Having established that hIgG1-G396R enhances IgG1-producing plasma cell differentiation, the authors tested whether this variant could potentiate production of tumor-specific IgG1. By using microarrays containing a panel of TAAs, the authors showed increased TAA-specific IgG1 antibodies, but not IgM or other IgG subclasses, in human CRC patients. Consistently, in the IgG2 mouse model, reduction in tumor burden in mice challenged by antigen-expressing cancer cells relied on the strength of the BCR/IgG signal. In addition, the authors found that mice carrying the mIgG2c-G400R variant exhibited increased phagocytic activity in macrophages and upregulated antibody-mediated tumor antigen uptake by DCs, with subsequent antigen-specific T cell activation. These results support the hypothesis that upregulated antitumor activity with this IgG variant is partially due to enhanced ADCP and antigen presentation. The authors performed the important next step, determining whether B cells bearing this variant, or IgG purified from cancer-bearing animals, had potential clinical value. Bing Yang, Zhen Zhang, and colleagues injected tumor-specific memory B cells, or purified IgG from the serum of tumor-bearing mice, into mice inoculated subcutaneously with colon cancer cell lines. Both treatments inhibited tumor growth. Taken together, the mechanistic studies by Bing Yang, Zhen Zhang, et al. indicate that modulation of B cells, especially manipulating BCR/IgG signaling, could have a therapeutic effect in tumors.

Clinical implications

Reflective of the dual pro- and antitumoral functions of B cells, clinical trials have attempted to deplete or augment B cells. Clinical trials with anti-CD20 antibody for B cell depletion as a therapeutic approach in solid cancers did not show efficacy (20), likely due to the complexity of B cell function and composition in cancer. On the other hand, B cells may be stimulated (such as via CD40) in vivo or adoptively transferred as cellular immunotherapy (21). In the study by Bing Yang, Zhen Zhang, et al., adoptive transfer of tumor-specific memory B cells with increased BCR signaling demonstrated promising antitumor activity (14). As CRC patients with the hIgG1-G396R variant show increased TLS density and TLS area within the TME, it is possible that modulating BCR signaling could improve the efficacy of immune checkpoint inhibitor therapy. While this IgG variant was identified in an Asian population, prevalence of this or similar variants in other populations remains to be determined.
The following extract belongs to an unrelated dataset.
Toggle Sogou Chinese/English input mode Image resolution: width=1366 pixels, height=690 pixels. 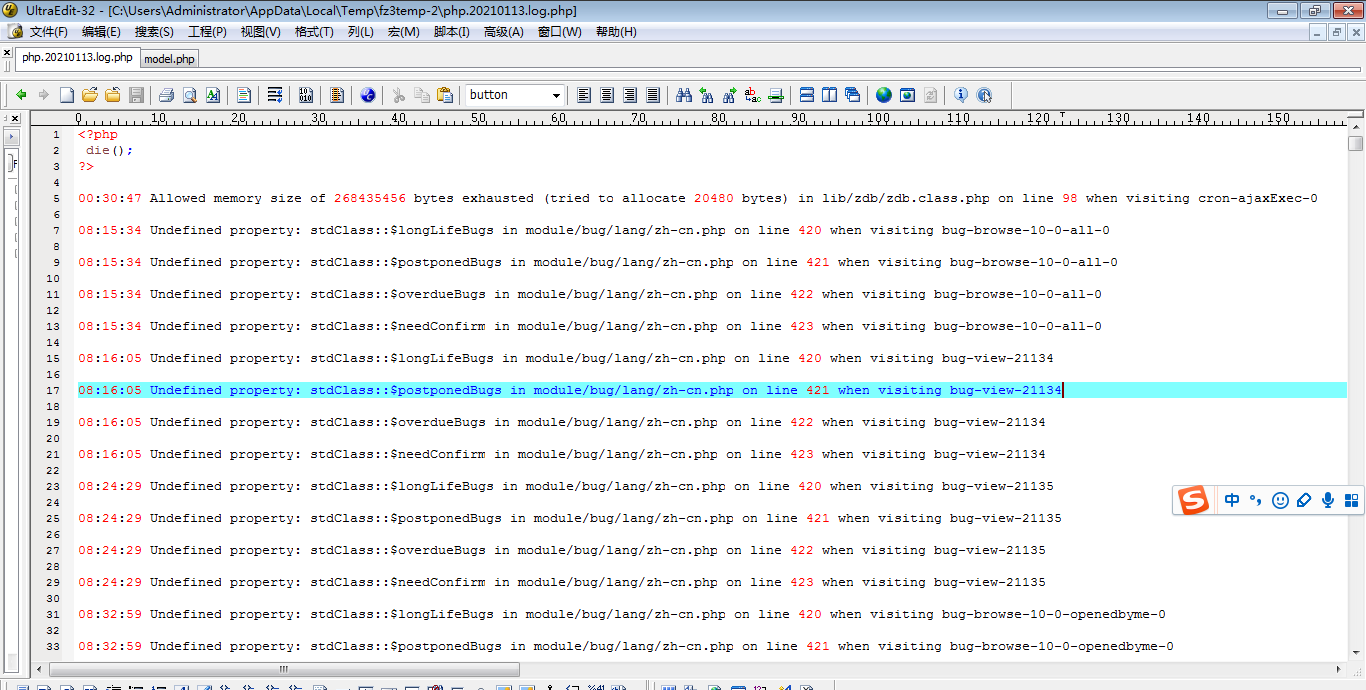(1232, 500)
Interactions between T cells and B cells are critical for efficient antitumor immunity (5). Not only are T cells involved in regulating the differentiation and maturation of germinal center B cells, but this interplay is bidirectional such that B cells are needed for the differentiation and functionality of follicular helper T (Tfh) cells. Mice with B cell deficiency or immunized with tumor antigen lacking the BCR-specific epitope failed to generate Tfh cells, and subsequently did not develop effective antitumor immunity (5). Based on emerging data on the importance of B cells in antitumor immunity, development of monotherapy or combination therapy modulating B cells and/or BCR signaling could lead to effective cancer immunotherapies.